#### DESCRIPTION OF THE TASK:
Whenever the word "Modi" turns up in a line below, that line should be copied.

Stored data entries:
----------
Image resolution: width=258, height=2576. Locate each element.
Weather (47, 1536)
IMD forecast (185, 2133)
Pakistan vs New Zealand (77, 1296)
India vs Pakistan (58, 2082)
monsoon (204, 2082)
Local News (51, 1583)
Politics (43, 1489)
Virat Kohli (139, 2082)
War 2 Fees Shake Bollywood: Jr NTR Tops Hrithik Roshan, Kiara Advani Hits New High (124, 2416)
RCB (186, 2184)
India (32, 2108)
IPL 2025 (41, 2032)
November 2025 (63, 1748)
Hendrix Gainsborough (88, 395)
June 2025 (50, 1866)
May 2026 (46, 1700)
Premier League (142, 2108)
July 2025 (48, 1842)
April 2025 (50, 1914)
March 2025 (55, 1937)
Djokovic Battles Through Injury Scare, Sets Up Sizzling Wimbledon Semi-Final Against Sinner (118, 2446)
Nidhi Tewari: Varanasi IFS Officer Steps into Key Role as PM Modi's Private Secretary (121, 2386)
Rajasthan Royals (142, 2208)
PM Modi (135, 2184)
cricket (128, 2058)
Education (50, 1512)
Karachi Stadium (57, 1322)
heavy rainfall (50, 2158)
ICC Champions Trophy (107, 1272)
----------
#### SOLVED PROBLEM:
Nidhi Tewari: Varanasi IFS Officer Steps into Key Role as PM Modi's Private Secretary (121, 2386)
PM Modi (135, 2184)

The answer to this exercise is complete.